MosaikHub Magazine

Ces femmes qui dansent

mardi 2 décembre 2014

« Nan dans fanm » est un recueil de poèmes publié par Bonel Auguste en mai 2012 chez les Éditions Bas de Page. Dans chaque vers, la poésie coule aisément. Les mots se laissent docilement manipuler par le poète qui se perd dans les danses d’un ensemble de femmes. Mariline est le nom qu’il voudrait attribuer à l’une d’entre elles

En écrivant ce texte, Bonel Auguste semble avoir été en extase, repassant dans son esprit une superbe chorégraphie qui l’a profondément marqué. Un spectacle sans doute qui l’oblige à faire entendre sa lyre. « Chak fanm ki sou planche a/Se yon toupi tou limen/ k ap simen etensèl nan san m ».

Deux images sont à considérer ici : « toupi tou limen » et « etensèl ». La toupie étant un jouet de forme conique ou sphérique muni d’une pointe sur laquelle on le fait tourner, illustre parfaitement les mouvements corporels de ces femmes qui s’installent dans la pensée du poète. « Une toupie enflammée ! » En les contemplant se tourner gracieusement, il voit se dégager de leurs corps si charmants une flamme et des étincelles qui viennent réchauffer son sang « froid ». Cette image traduit donc le brûlant désir que font naître soudain en lui tant de sensations : « Tan an gen vètij nan mouvman kò yo/Kò yo lage pou plezi gaye ».
Qui sont-elles, ces femmes ?

« Gen yon ti piti mens/Cheve alagasòn ». « Gen yon lòt ki wo byen seksi/Li gen yon ti wòb kapris/Bèl zanno afriken ». « Gen yon lòt ankò…/M anvi rele l Mariline… » Trois femmes sont ici identifiées par le poète lui-même, et chacune d’elles fait sur lui un effet particulier, en fonction de ses traits, de sa beauté et de sa forme.
Le nom de certaines femmes laisse dans la bouche de l’auteur le goût de thé. D’autres noms, le goût d’un café chaud. D’autres encore, celui du rhum sur de la glace. Une autre catégorie le fait patiner carrément sur le temps, en pleine chute artistique.
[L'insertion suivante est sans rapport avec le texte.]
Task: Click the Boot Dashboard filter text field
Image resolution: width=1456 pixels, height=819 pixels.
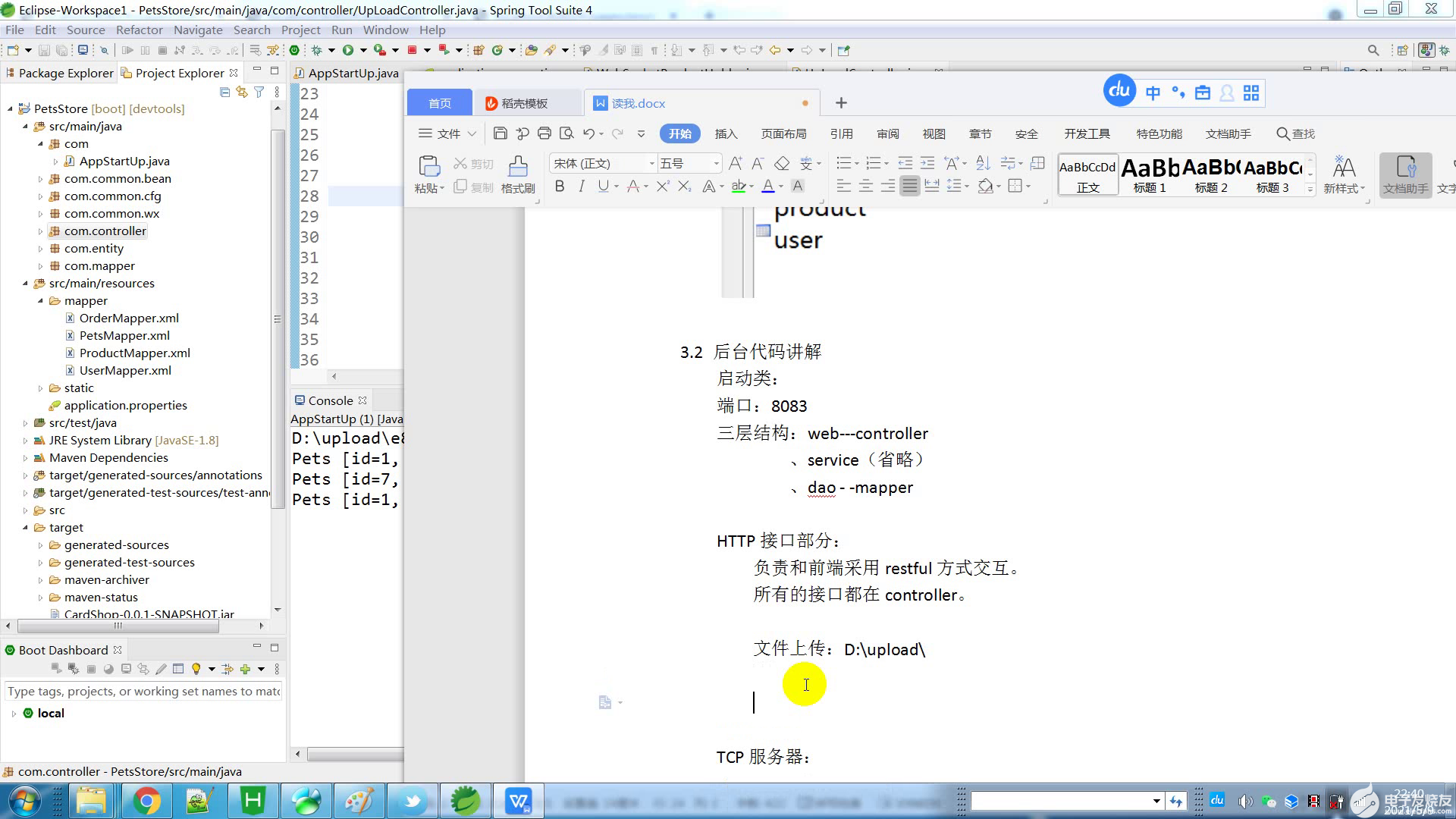Action: pyautogui.click(x=143, y=691)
Ces métaphores traduisent tout simplement le rôle important que joue la femme dans sa vie. L’être féminin façonne en quelque sorte son existence, égaie son quotidien et lui donne une raison d’exister.

Le secret de leurs danses

On dirait que chaque mouvement corporel de ces femmes est une vibration capable de faire exploser le cœur : « Chak yayad se yon vag / Ki mennen kè m ale/Ki mennen l tounen tou dous ». Il faut surtout retenir que les femmes ne dansent pas que pour le plaisir de danser. Si elles dansent partout, « ak pye bwa, ak zwazo, nan lanmè » même « nan zetwal », c’est qu’elles dansent leur vie, leur âme : « Yo danse nanm yo, yo danse vi yo ». Mais à quelle fin ? Pour que la vie retrouve sa danse « pou lavi rejwenn dans li ».

Loin d’être des danseuses de cabaret, encore moins des strip-teaseuses, des débauchées, des marie-salopes, des marie-couche-toi-là, ces femmes sont plutôt porteuses d’espoir, des libératrices. La vie avait perdu son sens depuis longtemps ; elle avait perdu sa danse. Elle était morte. Ces dernières la ressuscitent à travers leurs danses magiques. Même en proie à toutes sortes de difficultés, elles dansent…une valse de délivrance, de réconfort, de courage…La valse de la vie.